Extrait:
________
C’est le contraire qui se produisit en 1923 en Allemagne. L’opportunité de suivre l’exemple des bolchéviques se présenta mais fut perdue à cause de l’hésitation des dirigeants du KPD soutenus, entre autres, par Staline. Cette situation était en partie conditionnée par l’expérience historique qui, jusque-là, avait comporté des grèves générales partielles au cours des luttes de la classe ouvrière avant la première guerre mondiale. Durant cette période, il y eut des cas où le gouvernement prit peur du déclenchement de la grève générale et fit des concessions pour éviter d’entrainer les masses dans un conflit de classe ouvert. Telle était la situation après la grève générale belge de 1893, déclenchée par le Parti Ouvrier Belge (POB), avec la participation de 300.000 travailleurs, y compris des groupes catholiques de gauche et, à une plus grande échelle, en octobre 1905 en Russie. En effet, sous la pression de la grève, le régime tsariste fit des ‘‘concessions’’ constitutionnelles en 1905.
La situation au lendemain de la première guerre mondiale, période de révolution et de contre-révolution, était tout à fait différente, la grève générale posant plus fermement la question du pouvoir. La question de la grève générale est d’une importance exceptionnelle pour les marxistes. Dans certains cas, il s’agit d’une arme inappropriée. Lors de la marche du général Kornilov contre Petrograd en août 1917, par exemple, ni les bolchéviques ni les Soviets (conseils ouvriers) ne songèrent à déclarer une grève générale. Au contraire, les cheminots continuèrent à travailler pour que les opposants de Kornilov puissent être transportés afin de faire dérailler ses troupes. Les ouvriers d’usines continuèrent également à travailler, à l’exception de ceux qui partirent affronter Kornilov. Lors de la révolution d’Octobre 1917, il ne fut pas non plus question d’une grève générale. Les bolchéviques jouissaient d’un soutien massif et, dans ces conditions, une grève générale les aurait affaiblis eux-mêmes, plutôt que l’ennemi capitaliste. Sur les chemins de fer, dans les usines et les bureaux, les ouvriers aidèrent le soulèvement pour renverser le capitalisme et établir un Etat ouvrier démocratique.
________
Données fournies:
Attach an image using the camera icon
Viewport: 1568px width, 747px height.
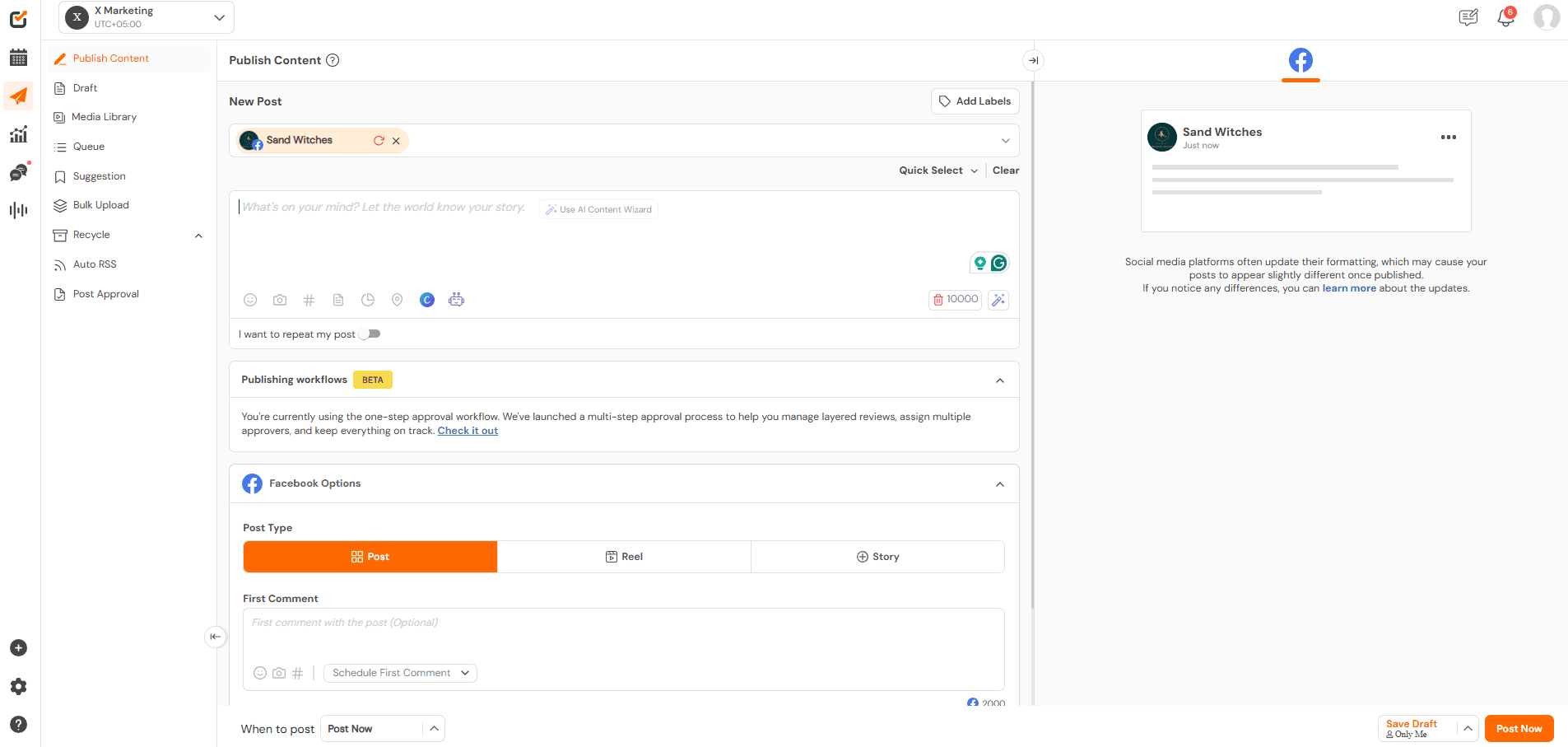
________
Énoncé de l'exercice: D'après l'extrait, combien de travailleurs prirent part à la grève générale belge de 1893 ?

Réponse rédigée: 300.000 travailleurs, dont des groupes catholiques de gauche.